* _Text segment_:
======

AMD have said the driver brings performance benefits in several cases where framerates are CPU limited and using ATI Stream technology, owners of the ATI Radeon HD 4000 Series, ATI Radeon HD 3000 Series, and ATI Radeon HD 2000 Series of graphics accelerators will see a performance boost in their Folding@Home scores when running the latest Folding@Home client. AMD only documented one performance improvement in the release notes:


Lost Planet: Colonies gains up to 20% on 4800 series products, and up to 50% on 4600, 4500 and 4300 series products

*DOWNLOAD*: ATI Catalyst version 9.3 for Windows XP/Vista/7 (32/64-bit versions)

*View at TechPowerUp Main Site*


----------



## alexp999 (Mar 18, 2009)

Thanks to ilpalmare


----------



## TheMailMan78 (Mar 18, 2009)

This will help my CPU bottleneck.


----------



## Marineborn (Mar 18, 2009)

hmmm, the list of improvments are good, but i have been having nothing but luck with my 9.2 ill give the 9.3's a run thought


----------



## TheMailMan78 (Mar 18, 2009)

alexp999 FYI that was just an example the posted with Lost Planet. The big improvement is....



> Catalyst™ 9.3 brings performance benefits in several cases where framerates are CPU-
> limited.


----------



## JATownes (Mar 18, 2009)

I'll have to try these when I get home this evening, but I also have had nothing but good luck with 9.2


----------



## alexp999 (Mar 18, 2009)

======

* _Items_:
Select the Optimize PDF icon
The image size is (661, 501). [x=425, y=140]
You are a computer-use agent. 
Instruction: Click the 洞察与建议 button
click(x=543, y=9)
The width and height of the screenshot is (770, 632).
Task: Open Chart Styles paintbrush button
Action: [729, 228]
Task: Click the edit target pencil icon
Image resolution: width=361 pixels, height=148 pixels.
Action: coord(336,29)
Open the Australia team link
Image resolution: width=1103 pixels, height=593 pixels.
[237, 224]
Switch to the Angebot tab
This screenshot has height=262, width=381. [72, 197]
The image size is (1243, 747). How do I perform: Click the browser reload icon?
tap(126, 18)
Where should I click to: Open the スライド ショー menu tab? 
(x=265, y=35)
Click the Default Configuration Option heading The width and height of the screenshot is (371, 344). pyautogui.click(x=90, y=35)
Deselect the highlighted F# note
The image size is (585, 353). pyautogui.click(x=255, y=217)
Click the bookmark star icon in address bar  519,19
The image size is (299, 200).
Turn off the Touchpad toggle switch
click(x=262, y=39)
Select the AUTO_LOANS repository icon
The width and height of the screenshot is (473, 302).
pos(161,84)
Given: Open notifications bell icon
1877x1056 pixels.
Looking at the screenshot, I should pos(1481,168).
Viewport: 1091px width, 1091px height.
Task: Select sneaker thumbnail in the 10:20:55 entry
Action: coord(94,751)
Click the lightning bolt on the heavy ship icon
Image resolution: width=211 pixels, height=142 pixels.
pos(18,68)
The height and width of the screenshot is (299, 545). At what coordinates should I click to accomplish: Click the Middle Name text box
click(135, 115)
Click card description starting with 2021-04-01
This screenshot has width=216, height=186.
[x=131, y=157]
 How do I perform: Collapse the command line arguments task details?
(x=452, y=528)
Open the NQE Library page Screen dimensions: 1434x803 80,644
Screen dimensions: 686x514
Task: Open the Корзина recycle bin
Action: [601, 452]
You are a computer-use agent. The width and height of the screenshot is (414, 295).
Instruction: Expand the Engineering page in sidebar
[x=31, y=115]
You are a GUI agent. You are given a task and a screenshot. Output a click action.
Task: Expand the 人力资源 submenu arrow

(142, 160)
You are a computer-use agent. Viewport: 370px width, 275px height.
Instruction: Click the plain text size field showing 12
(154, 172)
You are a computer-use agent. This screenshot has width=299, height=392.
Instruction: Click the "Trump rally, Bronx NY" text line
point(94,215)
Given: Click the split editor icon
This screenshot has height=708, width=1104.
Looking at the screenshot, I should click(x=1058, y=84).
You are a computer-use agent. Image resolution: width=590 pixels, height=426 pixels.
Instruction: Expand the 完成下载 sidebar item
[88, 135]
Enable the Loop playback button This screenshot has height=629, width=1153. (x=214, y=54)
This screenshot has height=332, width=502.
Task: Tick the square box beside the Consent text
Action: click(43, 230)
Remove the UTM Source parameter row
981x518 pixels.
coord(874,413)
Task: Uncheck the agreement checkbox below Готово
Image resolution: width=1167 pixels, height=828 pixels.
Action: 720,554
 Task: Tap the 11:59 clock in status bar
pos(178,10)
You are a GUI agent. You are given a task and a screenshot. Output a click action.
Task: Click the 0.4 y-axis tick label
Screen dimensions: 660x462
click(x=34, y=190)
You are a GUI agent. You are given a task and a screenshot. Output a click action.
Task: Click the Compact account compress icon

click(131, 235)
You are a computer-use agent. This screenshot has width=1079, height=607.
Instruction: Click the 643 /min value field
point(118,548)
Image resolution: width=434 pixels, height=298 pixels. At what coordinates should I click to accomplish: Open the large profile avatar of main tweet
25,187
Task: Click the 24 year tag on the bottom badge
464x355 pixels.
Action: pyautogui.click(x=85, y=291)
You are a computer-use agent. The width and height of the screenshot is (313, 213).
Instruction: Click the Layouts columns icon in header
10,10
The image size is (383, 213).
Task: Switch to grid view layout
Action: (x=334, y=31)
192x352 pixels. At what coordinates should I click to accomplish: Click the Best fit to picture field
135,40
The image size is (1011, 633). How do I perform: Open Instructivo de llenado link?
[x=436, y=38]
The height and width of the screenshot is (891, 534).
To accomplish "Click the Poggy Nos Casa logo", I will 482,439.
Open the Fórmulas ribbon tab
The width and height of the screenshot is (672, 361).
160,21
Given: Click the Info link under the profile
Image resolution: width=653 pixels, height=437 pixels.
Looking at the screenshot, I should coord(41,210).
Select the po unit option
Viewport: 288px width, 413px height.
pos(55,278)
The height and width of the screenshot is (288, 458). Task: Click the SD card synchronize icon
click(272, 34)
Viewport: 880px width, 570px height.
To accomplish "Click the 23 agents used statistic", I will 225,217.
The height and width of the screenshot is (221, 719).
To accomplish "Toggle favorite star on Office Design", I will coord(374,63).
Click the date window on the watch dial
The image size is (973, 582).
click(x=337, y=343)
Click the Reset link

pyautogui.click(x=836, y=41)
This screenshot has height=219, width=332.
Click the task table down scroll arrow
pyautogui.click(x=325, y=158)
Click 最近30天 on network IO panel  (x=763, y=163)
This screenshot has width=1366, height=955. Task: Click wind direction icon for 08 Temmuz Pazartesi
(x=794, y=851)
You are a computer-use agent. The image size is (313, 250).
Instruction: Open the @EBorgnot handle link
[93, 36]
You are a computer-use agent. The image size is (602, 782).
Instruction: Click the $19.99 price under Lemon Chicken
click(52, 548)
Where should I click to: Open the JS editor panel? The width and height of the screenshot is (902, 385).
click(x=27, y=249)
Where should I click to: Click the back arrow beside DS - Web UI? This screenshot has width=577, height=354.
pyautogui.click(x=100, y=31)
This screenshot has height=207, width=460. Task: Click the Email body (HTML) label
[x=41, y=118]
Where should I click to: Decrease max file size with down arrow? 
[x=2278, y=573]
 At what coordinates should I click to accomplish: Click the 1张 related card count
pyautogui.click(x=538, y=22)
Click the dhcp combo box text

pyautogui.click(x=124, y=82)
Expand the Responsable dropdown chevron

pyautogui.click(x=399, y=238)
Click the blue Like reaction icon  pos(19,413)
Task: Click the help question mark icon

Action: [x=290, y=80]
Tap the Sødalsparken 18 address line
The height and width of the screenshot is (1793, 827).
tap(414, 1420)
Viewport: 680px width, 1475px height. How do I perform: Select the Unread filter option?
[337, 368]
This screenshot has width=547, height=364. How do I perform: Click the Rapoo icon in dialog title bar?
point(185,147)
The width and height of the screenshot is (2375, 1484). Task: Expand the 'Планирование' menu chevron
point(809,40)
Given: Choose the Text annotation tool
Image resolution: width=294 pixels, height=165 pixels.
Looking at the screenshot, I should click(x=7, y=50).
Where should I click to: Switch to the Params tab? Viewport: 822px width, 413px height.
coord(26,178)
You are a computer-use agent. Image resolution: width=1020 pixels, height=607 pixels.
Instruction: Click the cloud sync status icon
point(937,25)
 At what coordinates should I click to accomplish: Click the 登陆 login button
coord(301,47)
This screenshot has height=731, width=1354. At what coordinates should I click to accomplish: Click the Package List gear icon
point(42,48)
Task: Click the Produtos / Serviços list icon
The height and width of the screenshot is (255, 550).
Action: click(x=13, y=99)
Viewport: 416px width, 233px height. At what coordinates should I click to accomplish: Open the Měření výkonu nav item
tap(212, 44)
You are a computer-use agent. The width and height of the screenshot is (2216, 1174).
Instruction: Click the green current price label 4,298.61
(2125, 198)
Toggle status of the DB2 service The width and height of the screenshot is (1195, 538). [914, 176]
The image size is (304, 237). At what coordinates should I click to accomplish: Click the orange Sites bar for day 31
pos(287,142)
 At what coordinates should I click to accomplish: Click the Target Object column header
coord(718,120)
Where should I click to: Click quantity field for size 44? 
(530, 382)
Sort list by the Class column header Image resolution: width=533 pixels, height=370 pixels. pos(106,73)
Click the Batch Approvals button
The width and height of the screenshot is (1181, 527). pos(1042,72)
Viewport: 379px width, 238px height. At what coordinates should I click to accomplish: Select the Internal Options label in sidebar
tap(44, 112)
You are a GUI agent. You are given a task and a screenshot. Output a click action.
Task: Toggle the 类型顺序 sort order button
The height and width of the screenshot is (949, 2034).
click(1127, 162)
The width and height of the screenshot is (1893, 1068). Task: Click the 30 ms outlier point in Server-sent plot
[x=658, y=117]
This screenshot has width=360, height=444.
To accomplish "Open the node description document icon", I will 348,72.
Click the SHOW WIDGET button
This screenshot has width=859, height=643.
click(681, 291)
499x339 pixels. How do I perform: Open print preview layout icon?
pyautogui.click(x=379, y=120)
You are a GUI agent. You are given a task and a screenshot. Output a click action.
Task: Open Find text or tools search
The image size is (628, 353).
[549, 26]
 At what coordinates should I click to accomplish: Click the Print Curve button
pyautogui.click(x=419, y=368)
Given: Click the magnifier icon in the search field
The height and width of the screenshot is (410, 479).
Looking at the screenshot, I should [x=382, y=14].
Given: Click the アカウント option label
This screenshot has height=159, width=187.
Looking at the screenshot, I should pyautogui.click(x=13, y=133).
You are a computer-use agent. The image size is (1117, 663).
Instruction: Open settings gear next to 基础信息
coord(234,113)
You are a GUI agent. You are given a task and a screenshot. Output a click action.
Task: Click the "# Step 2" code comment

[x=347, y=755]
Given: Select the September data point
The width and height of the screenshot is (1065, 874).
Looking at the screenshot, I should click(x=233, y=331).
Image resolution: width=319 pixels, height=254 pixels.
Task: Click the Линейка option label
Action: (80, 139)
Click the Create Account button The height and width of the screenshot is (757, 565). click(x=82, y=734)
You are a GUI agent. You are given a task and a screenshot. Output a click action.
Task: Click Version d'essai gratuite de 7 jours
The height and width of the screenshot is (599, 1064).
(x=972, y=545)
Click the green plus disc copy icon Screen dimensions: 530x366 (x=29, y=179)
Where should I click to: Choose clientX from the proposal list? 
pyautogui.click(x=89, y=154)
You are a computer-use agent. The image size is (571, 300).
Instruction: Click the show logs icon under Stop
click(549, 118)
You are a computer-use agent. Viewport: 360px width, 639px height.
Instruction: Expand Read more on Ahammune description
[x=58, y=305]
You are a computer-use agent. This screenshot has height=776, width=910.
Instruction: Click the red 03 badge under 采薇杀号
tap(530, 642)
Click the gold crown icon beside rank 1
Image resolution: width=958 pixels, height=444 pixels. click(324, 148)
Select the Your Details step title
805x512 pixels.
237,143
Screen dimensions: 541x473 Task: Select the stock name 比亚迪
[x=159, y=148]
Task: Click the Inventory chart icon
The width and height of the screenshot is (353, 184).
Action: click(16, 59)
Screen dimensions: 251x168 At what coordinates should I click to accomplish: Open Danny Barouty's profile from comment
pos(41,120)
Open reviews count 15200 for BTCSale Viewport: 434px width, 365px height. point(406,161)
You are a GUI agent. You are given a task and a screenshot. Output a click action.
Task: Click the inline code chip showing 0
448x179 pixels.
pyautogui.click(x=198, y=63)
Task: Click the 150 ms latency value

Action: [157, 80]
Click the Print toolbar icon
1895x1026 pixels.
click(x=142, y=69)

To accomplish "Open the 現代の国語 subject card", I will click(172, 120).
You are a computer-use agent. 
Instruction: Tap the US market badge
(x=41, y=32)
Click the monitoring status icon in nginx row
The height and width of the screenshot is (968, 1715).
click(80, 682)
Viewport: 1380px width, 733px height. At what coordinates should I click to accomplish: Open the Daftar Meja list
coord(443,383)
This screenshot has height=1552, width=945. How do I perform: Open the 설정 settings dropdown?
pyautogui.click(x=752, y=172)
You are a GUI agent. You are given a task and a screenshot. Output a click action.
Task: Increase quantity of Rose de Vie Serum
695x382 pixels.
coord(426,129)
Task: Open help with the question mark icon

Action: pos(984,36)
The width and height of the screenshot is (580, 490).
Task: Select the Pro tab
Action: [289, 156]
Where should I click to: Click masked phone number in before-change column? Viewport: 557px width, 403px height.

======

* _Your objective_:
In the forum thread about the Catalyst 9.3 driver, how much does Lost Planet: Colonies gain on 4600, 4500 and 4300 series products?

* _Solved exercise_:
Up to 50%.